Yes absolutely, sorry, it’s been years since I checked on that project. At some point (2016) I was trying to build a portable autopilot using their dev branch.
Snoopy wrote:
What’s the difference compared to the built in AHRS for Stratux?
I believe this has been pulled back into Stratux and is the basis of the native AHRS solution, where all active development is happening.
I don’t think laser gyro INS is mandatory in CS25. It certainly wasn’t some years ago; for example airliners flying only intra-US routes didn’t have to install it. Whether you can buy a B737 without it, I doubt. @Antonio may know.
AFAICT all solid state “gyro” products use the same principle as was used since for ever, in Polaris, Gemini, Apollo, etc: three yaw rate gyros at 90 deg to each other, and three accelerometers at 90 deg to each other. There must be some dead common set of equations for processing this into a “navigation solution”, or – as a subset of that, and all you can do if the gyros are solid state i.e. relatively crap – into an attitude reference solution.
The solid state devices range from crappy ones for maybe $1, all the way to $100s for a complete AHRS module.
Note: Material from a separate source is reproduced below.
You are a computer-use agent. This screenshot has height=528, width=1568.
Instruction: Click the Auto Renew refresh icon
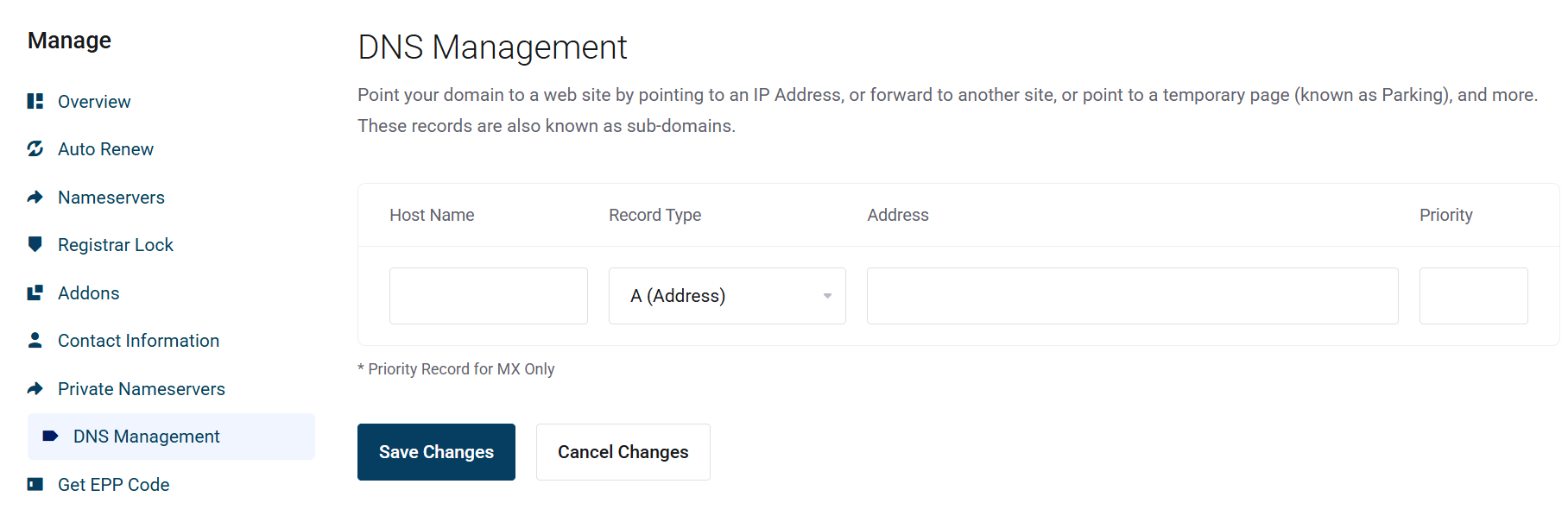[35, 149]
I last looked at this some years ago and Honeywell were a big player in the latter end. But now you get some impressive stuff like Vectornav which seamlessly integrates GPS with inertial, but is still no good for “navigation” without GPS. Well, not for more than minutes. Then for some $20k+ you get fibre based products like the KVH CNS-5000 which has a G antenna one end and outputs NMEA (or some such) at the other end, and if the GPS fix is lost the output just carries on… Airliner INS is another level above that; whether it is more accurate I don’t know.
Am I right that CS25 aircraft use RLG hardware whereas the Garmin stuff is more consumer level using chips? Where can I read up more on this?
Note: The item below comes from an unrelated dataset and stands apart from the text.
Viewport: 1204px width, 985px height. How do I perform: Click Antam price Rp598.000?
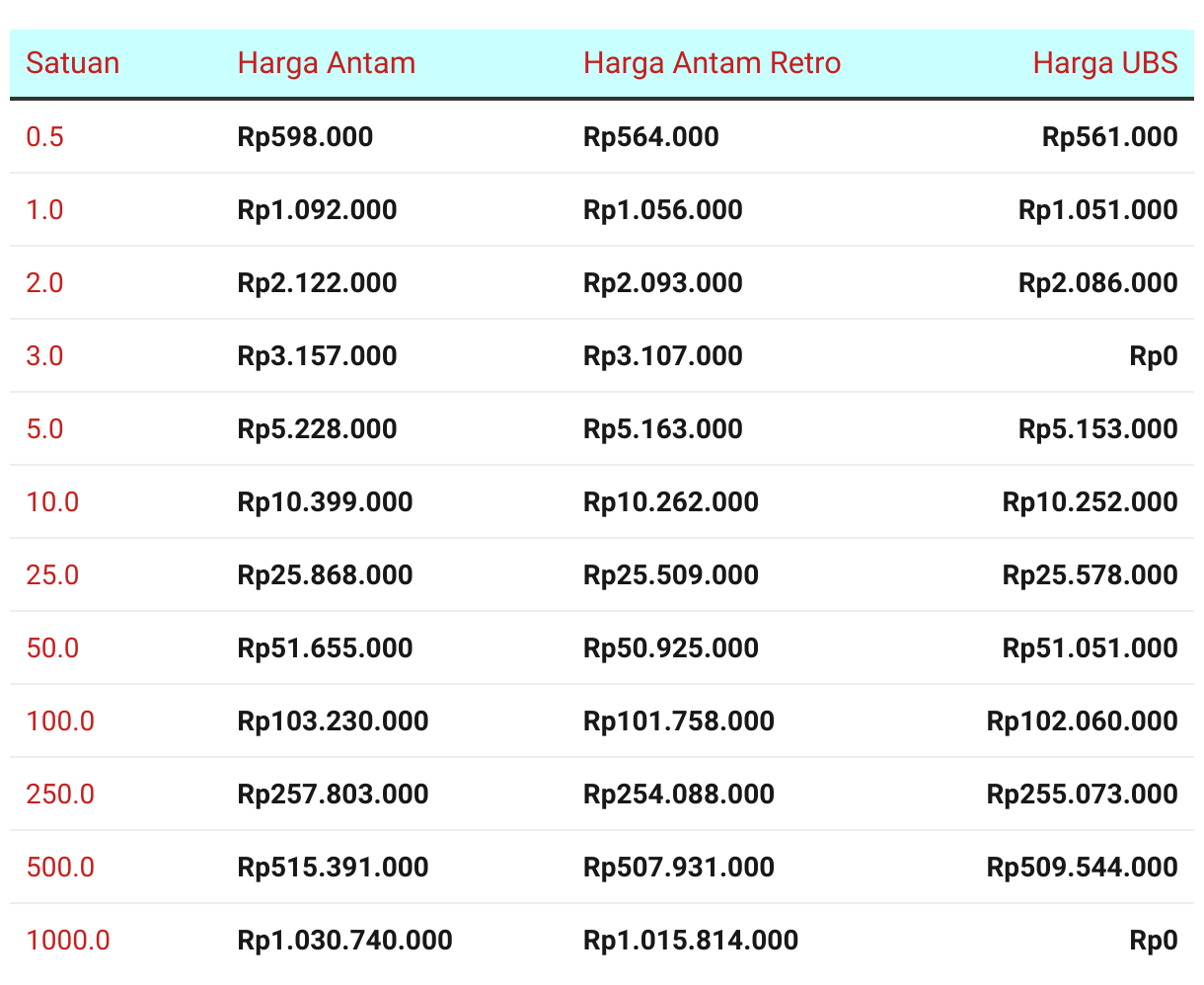(x=305, y=136)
I reckon a certified G5 technically functions the same as the ahrs chip in a Stratux, but has fancier code?
wleferrand wrote:
Checkout https://westphae.github.io/stratux/ – he has an open-source ahrs that plugs back on the stratux
What’s the difference compared to the built in AHRS for Stratux?
Well, I can see that a mechanical rate gyro would have zero temperature drift. Expansion would just change the moment of inertia of the flywheel, which will do precisely nothing. And if you make the bearings frictionless (which is almost possible, using magnetics) then it will have “zero” drift.
What I don’t get is how you make a really precise mechanical accelerometer. This is because you can’t let the reference mass move relative to its mounting (it would “escape” ). It must be kept centred, and you use a magnetic field to hold it in the central position, and the current required for this magnetic field gives you the G. Now, this isn’t going to be linear… any magnetics employing anything other than vacuum have a nonlinear B-H curve, but perhaps this comes out in the wash, mathematically. This problem must have been solved in weighing machines, however, which are pretty accurate and cheap. Some use the obvious strain gauge method while others use electromagnetic force restoration e.g. these and those must be linear enough too. This suggests that nonlinearity is compensated in software. But none of this will be good for double integration…
Peter wrote:
More amazing is that mechanical gyros outperform the laser ones.
Indeed. And who would have thought. I mean, nothing is more accurate than a laser – NOTHING They are completely different principles though. Both FOG and RLG measures rate, while a mechanical gyro doesn’t measure anything in the correct sense of the word. It just is. In a practical application with vibrations, temperature variations and maintenance requirements and so on I would still think a FOG/RLG would be a better solution.